Key Design Decisions & Trade-offs

Decision	Choice	Alternative	Reason
Schema style	Star schema	Data vault / OBT	Simpler queries, easier BI tool integration
SCD strategy	Type 2 (new rows)	Type 1 (overwrite)	Preserves full history for auditing
Ingestion mode	CDC + micro-batch	Full nightly dump	Fresher data, less I/O on source DBs
Storage format	Parquet (columnar)	CSV / JSON	10x compression, 5–100x faster analytic scans
Partition key	date_key (month)	hash partitioning	Query patterns are almost always time-bounded

Failure Handling & Edge Cases

Late-arriving data: CDC events can arrive out of order. The silver layer deduplicates on (source_id, event_ts) and uses the highest event_ts seen per key. Partitions older than 24 h are re-merged nightly to absorb late records.
Schema drift: source tables add columns over time. The raw layer stores JSON blobs alongside typed columns; a schema registry (Confluent / AWS Glue) tracks versions and emits alerts on breaking changes.

Pipeline failure mid-load:

Surrogate key resolution failure: if a fact row references an unknown dimension key the row is routed to a quarantine table with an error code for manual triage rather than failing the entire batch.
Partition explosion: high-cardinality partition keys (e.g., user_id) create millions of small files. Enforce time-based partition keys only; use clustering/sort keys for high-cardinality columns.

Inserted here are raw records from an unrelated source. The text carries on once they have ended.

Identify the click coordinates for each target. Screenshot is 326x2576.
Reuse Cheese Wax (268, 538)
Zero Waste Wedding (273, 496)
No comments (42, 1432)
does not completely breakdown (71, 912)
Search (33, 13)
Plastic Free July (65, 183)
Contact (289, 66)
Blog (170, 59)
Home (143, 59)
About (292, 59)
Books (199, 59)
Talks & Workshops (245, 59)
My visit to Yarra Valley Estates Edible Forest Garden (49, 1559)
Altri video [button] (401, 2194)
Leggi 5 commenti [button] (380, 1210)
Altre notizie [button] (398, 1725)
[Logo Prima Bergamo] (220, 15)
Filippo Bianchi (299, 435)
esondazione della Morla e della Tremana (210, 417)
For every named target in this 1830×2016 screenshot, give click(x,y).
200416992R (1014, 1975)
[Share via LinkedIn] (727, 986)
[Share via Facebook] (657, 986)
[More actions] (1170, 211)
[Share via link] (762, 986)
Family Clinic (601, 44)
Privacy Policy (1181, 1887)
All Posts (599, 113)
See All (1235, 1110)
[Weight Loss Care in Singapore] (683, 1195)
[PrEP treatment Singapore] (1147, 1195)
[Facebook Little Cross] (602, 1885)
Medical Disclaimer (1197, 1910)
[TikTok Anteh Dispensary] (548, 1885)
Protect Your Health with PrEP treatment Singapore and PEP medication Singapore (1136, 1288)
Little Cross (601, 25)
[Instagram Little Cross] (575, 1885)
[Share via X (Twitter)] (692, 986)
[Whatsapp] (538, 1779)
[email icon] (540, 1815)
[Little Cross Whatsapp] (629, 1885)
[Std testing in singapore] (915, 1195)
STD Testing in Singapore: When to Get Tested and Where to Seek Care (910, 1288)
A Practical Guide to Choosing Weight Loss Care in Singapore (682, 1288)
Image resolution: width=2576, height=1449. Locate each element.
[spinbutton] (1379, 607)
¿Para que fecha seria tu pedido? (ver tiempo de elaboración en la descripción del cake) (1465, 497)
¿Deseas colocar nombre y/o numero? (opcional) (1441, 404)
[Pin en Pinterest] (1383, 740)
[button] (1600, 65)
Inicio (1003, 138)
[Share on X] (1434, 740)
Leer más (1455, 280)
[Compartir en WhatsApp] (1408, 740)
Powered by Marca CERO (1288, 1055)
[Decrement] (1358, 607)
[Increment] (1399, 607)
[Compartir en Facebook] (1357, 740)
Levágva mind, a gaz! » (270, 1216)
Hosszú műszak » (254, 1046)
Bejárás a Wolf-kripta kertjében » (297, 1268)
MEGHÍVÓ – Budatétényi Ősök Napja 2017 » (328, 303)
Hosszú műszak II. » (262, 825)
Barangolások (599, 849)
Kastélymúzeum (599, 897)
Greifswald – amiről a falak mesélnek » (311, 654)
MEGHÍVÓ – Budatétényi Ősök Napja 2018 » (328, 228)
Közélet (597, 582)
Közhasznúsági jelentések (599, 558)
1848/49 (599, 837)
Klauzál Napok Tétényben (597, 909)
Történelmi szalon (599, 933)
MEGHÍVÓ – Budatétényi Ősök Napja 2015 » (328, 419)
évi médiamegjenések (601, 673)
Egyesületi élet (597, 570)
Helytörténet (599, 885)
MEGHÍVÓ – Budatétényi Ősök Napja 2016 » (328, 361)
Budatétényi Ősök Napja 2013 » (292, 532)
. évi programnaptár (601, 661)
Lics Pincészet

Scalability Considerations

Horizontal compute scaling: separate storage (S3/GCS) from compute (Spark / BigQuery slots). Spin up workers only during transformation windows; idle clusters cost nothing.
Incremental models: dbt incremental models process only new/changed source rows rather than full table scans, keeping transform runtimes sub-linear as data grows.
Compaction jobs: small-file accumulation degrades scan performance. A nightly compaction job rewrites each partition into a small number of optimally-sized Parquet files (128–256 MB each).
Tiered storage: move partitions older than 2 years to cheaper object storage tiers (e.g., S3 Glacier Instant Retrieval). Query routing logic skips the cold tier unless the query explicitly requests historical ranges.
Concurrency control: a query queue with priority classes (dashboard > ad-hoc > batch export) prevents runaway queries from starving BI dashboards. Slot reservations guarantee minimum throughput per team.

Summary

A production data warehouse rests on four pillars: a star schema that keeps analytical SQL simple, a CDC-driven ELT pipeline that delivers fresh data with idempotent loads, columnar partitioned storage that makes large scans fast, and layered access control that enforces data governance. The hardest operational challenges are late-arriving data, schema drift, and small-file accumulation — each requires an explicit mitigation strategy built into the pipeline from day one. Get those right and the warehouse scales from gigabytes to petabytes with minimal architectural change.